Thread safety of single instance of QVector, [] operator

halfgaar · wrote on 6 Dec 2014, 20:10

I'm writing a program in which a QVector<quint64> of several hundred million elements large gets filled with numbers. The vector is pre-allocated (append is never called). The thing is, I want to write to it from several different threads. That is, each thread fills its own assigned section of it, using the [] operator.

QVector is normally not thread safe, but I was wondering how unsafe it is to have multiple threads writing to it when you know they won't be writing the same elements. Is there meta data that might get messed up?

In several test runs, it seems to run fine.

t3685 · wrote on 6 Dec 2014, 20:53

Thing with thread-safety is that "several" tests do not really tell you anything. It's better not to take chances on this.
Why are you using threads? Is it because the computation of data is really expensive? Or are you worried that adding data to the vector might be a problem.
If it's the first case you can have the computation in separate threads and have one thread join the data. If it's the second case, you might be off using some other data structure.

halfgaar · wrote on 6 Dec 2014, 21:02

I know that 'several' tests is not a good tests, hence the question.

It's an expensive operation that I'm optimizing using threads. It takes several gigabytes of RAM, which makes the option using separate data structures and joining them less attractive, because it would require even more memory.

The QVector is a very efficient way to store my result, because it's preallocated as a contiguous block and doesn't need to store pointers to fragmented segments of data, which would increase the overhead. That's why I went ahead and tested if I could fill the same vector using different threads, knowing they won't be accessing the same elements.

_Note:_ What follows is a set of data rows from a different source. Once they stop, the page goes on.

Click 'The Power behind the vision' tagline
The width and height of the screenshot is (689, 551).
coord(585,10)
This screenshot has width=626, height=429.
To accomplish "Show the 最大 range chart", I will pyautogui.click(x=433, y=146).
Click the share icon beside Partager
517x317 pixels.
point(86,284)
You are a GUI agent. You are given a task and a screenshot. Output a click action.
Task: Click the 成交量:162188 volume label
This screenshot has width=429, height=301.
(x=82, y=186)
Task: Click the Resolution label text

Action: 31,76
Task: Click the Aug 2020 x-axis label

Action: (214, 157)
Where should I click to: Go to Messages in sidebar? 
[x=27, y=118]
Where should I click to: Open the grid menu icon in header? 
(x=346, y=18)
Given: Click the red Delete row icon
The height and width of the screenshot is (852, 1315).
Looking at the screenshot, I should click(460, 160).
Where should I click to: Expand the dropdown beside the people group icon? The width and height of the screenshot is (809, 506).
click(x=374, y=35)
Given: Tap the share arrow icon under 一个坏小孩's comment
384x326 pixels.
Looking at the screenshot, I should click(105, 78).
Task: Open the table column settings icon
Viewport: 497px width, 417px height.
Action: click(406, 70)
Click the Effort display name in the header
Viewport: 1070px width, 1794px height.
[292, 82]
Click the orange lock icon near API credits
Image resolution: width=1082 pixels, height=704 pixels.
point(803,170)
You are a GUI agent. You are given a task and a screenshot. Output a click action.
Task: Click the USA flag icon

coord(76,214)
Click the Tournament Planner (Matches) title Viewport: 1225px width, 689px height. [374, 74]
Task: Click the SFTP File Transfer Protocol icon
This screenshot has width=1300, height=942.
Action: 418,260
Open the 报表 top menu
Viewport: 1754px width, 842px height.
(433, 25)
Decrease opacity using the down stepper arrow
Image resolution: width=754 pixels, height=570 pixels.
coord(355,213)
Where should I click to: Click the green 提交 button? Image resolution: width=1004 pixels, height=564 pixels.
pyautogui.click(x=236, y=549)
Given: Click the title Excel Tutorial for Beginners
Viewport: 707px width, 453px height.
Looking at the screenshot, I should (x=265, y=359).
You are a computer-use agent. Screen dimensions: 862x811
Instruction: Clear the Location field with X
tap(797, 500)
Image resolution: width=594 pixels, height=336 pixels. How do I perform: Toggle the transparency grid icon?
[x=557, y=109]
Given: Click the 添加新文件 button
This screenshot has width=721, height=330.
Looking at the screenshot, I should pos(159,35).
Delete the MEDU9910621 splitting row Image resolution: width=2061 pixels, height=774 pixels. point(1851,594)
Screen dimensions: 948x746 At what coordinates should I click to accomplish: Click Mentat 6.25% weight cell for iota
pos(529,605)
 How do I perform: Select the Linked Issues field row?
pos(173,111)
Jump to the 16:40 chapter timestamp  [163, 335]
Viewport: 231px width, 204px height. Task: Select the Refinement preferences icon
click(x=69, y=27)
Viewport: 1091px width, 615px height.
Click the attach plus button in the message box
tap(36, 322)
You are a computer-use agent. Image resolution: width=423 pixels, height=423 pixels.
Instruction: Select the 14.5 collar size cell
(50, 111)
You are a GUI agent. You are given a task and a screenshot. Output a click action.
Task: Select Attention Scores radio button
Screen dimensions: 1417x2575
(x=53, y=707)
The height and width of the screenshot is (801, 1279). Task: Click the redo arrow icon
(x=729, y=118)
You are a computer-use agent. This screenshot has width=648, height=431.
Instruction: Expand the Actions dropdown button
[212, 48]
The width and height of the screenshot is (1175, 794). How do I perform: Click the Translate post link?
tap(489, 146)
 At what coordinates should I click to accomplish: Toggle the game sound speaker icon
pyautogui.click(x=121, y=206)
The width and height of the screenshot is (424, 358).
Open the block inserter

Using mutexes is not really an option, because of the overhead.

JKSH · wrote on 7 Dec 2014, 07:21

Hi,

The technically correct answer to your question is, "it's undefined". QVector wasn't designed for this use case in mind, so even if it works now there's no guarantee that it will continue to work in the future.

From an academic point of view, looking at QVector's "source code":http://code.woboq.org/qt5/qtbase/src/corelib/tools/qvector.h.html#_ZN7QVectorixEi, I think it should behaves how you want it to (but remember that you're still relying on undefined behaviour). However, if you ever do anything that causes the QVector to reallocate its internal memory or make a copy of the vector, then all bets are off. Disclaimer: I don't recommend taking this route.

Why not just use a raw C++ array? This way you don't need to worry about what a QVector might do behind the scenes.
@
quint64* myVector = new quint64[N];
@

halfgaar · wrote on 7 Dec 2014, 08:16

Actually, using a raw array may very well be option. The class it's in can do its bookkeeping.

Should have thought of that :)

t3685 · wrote on 7 Dec 2014, 12:04

Again though, if the operation itself (as in computing the data) is expensive that you can use threads to do the calculation and use one single thread to store the data.
If you are worried that storing the data is expensive, using threads won't do you much good because the bottleneck is memory and not computing power.